→ **CONSIGNE 1**: Selon le texte sur Michel Vovelle, en quelle année fut-il élu professeur de la Révolution à l'université de Paris-I ?

→ **TEXTE SOURCE**:
- - - - - - -

C’était un rude combat militant vers 1991, quand les idéologues anticommunistes comme Furet et Courtois faisaient de 1789 et 1917 confondus l’origine des "crimes du Communisme", et que leurs compères d’Outre-Atlantique annonçaient " la fin de l’histoire" par la victoire définitive du Capitalisme.

Michel Vovelle assumait cette tâche en historien respectueux des faits et en communiste.
Fidèle à cet engagement jusqu’à sa mort, Il mérite notre respect.

Francis Arzalier.

L’œovre de Michel Vovelle reste avec nous.

Par Pierre Sernat : historien et professeur à la Sorbonne, rend un hommage sensible à un grand contributeur de l’histoire moderne.

C’était en 1984, à la Fête de l’Humanité, où des amours et des amitiés peuvent se tisser pour une vie entière. J’étais venu écouter Nina Hagen et j’ai entendu Michel Vovelle. Le choc intellectuel fut immédiat. L’admiration pour une intelligence si vive, si pointue, fut spontanée. La prise de conscience de son érudition impeccable de toutes les Révolutions depuis le XVIIe siècle jusqu’au XXe siècle fut une évidence.

Son communisme, courageusement affiché, avec liberté et indépendance, en toute conscience, fut pour moi la marque de son intégrité à un moment où une partie de la gauche commençait à tourner le dos à la Révolution et à ses fondements d’égalité, de fraternité et de liberté.

Parmi ses chefs-d’œuvre, la Mentalité révolutionnaire

Michel Vovelle commençait la bataille de sa vie. Celle de fêter dignement le bicentenaire de la Révolution française, et de rendre à la République démocratique tout son lustre, en rappelant son origine, en étudiant cette décennie à nulle autre pareille dans l’histoire de France : 1789-1799.

C’est là que Michel Vovelle expliqua en toute simplicité son entrée en communisme. En bon historien, il la liait aux événements de sa jeunesse. Appelé en Algérie, jeune normalien, il prit conscience des ravages du colonialisme et s’engagea dès lors dans le seul parti qui avait construit son combat pour l’Algérie indépendante comme son fer de lance. Les plus récents événements et les plus originaux des travaux actuels lui donnent raison.

Avant d’être élu en 1982, à la suite d’Albert Soboul, professeur de la Révolution à l’université de Paris-I, il fut un des plus grands inventeurs de l’histoire moderne, celle qui part de 1492 pour terminer avec le début de l’Empire, en 1804.

Michel Vovelle attaqua l’histoire par le versant le plus difficile du marxisme scientifique, celui de la superstructure. Il fut convaincu de suite que l’histoire sociale et l’histoire économique demeuraient fondamentales, et ses travaux sur les paysans de la Beauce le démontrent amplement, mais il eut la conviction de l’idéologie royale de l’État par la culture catholique, la culture nobiliaire et la sociabilité des élites qui étaient des outils aussi puissants de domination.

- - - - - - -

→ **DONNÉES DE L'EXERCICE**:
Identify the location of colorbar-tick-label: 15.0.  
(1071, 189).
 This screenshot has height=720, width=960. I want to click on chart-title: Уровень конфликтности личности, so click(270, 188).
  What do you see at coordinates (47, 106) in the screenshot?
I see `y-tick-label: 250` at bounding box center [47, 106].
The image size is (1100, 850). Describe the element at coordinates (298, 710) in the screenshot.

- - - - - - -

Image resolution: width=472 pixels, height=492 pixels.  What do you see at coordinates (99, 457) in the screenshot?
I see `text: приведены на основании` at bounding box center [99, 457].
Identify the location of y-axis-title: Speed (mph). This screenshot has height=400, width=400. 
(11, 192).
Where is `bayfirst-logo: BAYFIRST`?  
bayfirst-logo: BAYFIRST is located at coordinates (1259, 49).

- - - - - - -

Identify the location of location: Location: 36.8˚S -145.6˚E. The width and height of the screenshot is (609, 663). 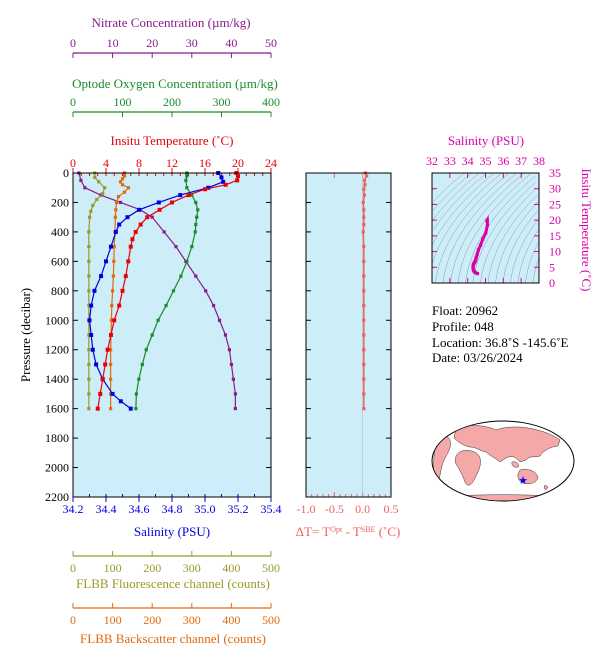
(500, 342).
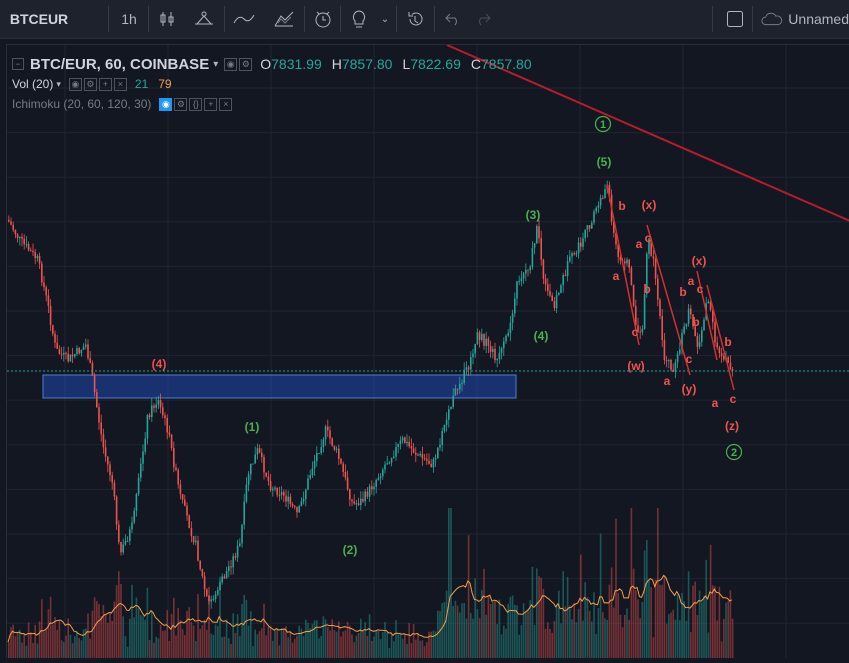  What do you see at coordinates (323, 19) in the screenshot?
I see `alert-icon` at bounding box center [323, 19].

- - - - - - -

→ **CONSIGNE 2**: Présentez sous forme de liste JSON de chaînes, à raison d'une chaîne par ligne et sans les lignes vides, les lignes des enregistrements allant de celle qui contient « Identify the location of colorbar-tick-label: 15.0. » jusqu'à celle qui contient « The image size » incluse.

→ **RÉPONSE ATTENDUE 1**: En 1982.

→ **RÉPONSE ATTENDUE 2**:
[
  "Identify the location of colorbar-tick-label: 15.0.  ",
  "(1071, 189).",
  " This screenshot has height=720, width=960. I want to click on chart-title: Уровень конфликтности личности, so click(270, 188).",
  "  What do you see at coordinates (47, 106) in the screenshot?",
  "I see `y-tick-label: 250` at bounding box center [47, 106].",
  "The image size is (1100, 850). Describe the element at coordinates (298, 710) in the screenshot."
]